Lignes d'un jeu de données d'ancrage sur écran:
________________________

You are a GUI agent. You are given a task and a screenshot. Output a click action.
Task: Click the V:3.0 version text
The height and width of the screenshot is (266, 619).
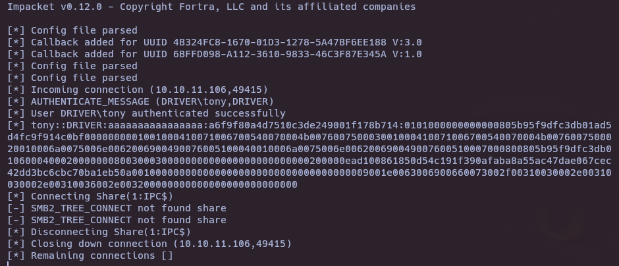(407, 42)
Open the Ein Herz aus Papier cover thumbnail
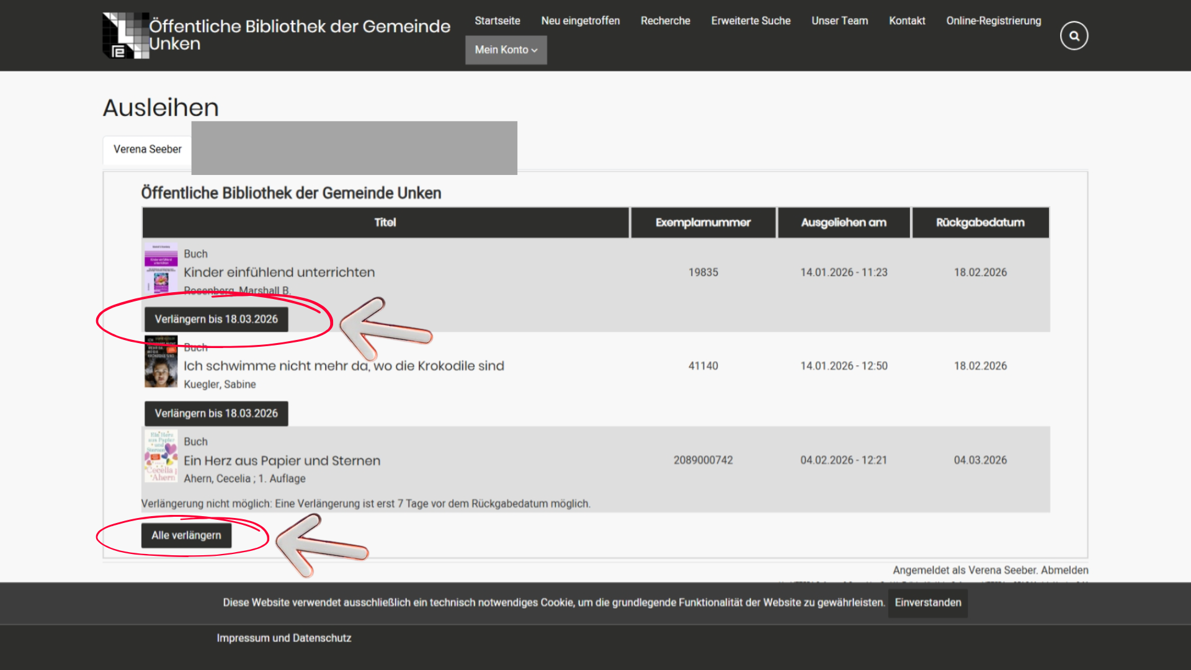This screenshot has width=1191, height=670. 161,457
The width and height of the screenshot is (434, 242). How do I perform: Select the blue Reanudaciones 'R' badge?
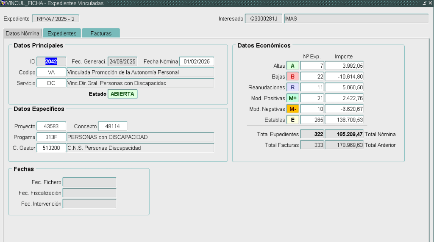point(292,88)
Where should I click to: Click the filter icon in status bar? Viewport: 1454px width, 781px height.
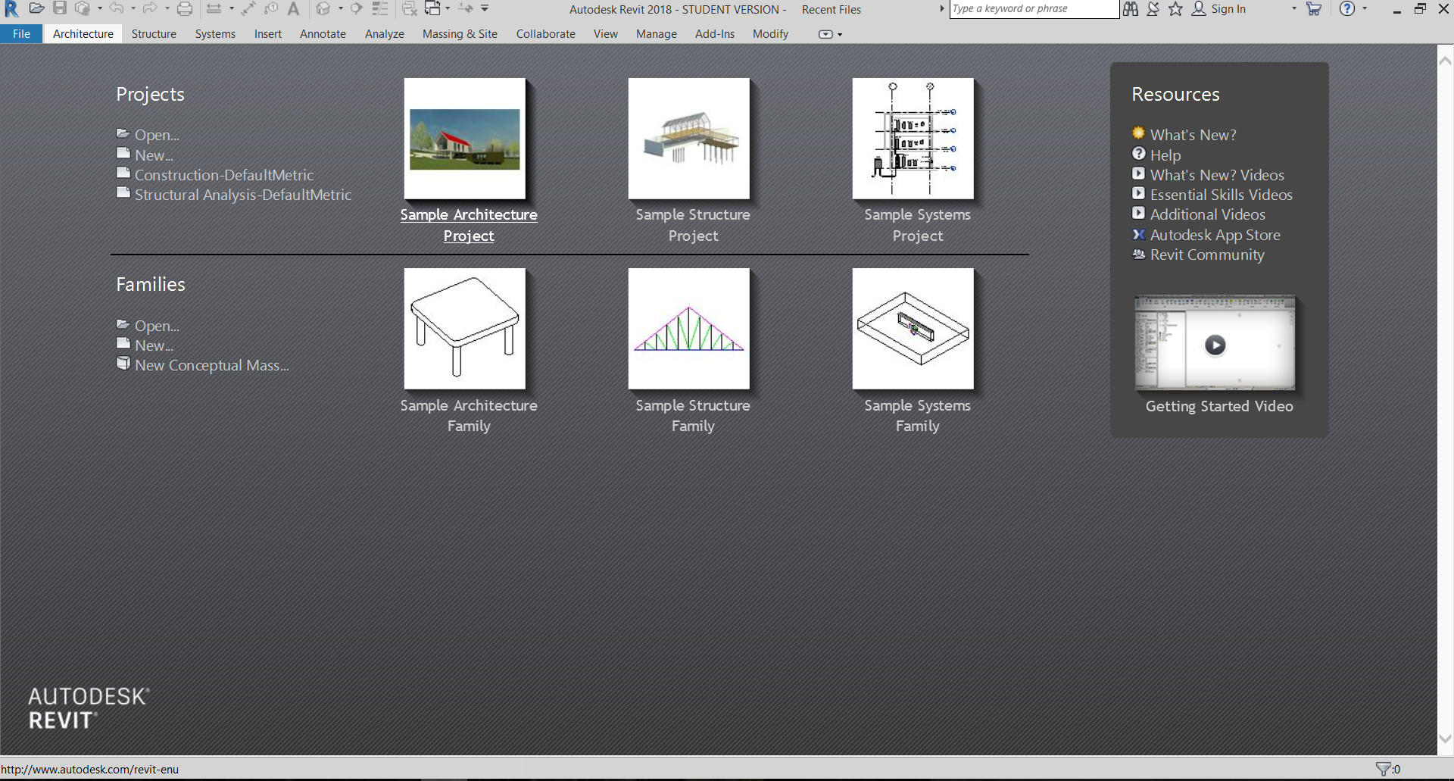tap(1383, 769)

________________________

> [CONSIGNE]
Citez mot pour mot toutes les lignes ci-dessus, en omettant les images.

> [RÉPONSE ATTENDUE]
You are a GUI agent. You are given a task and a screenshot. Output a click action.
Task: Click the V:3.0 version text
The height and width of the screenshot is (266, 619).
(407, 42)
Open the Ein Herz aus Papier cover thumbnail
This screenshot has width=1191, height=670. 161,457
The width and height of the screenshot is (434, 242). How do I perform: Select the blue Reanudaciones 'R' badge?
point(292,88)
Where should I click to: Click the filter icon in status bar? Viewport: 1454px width, 781px height.
tap(1383, 769)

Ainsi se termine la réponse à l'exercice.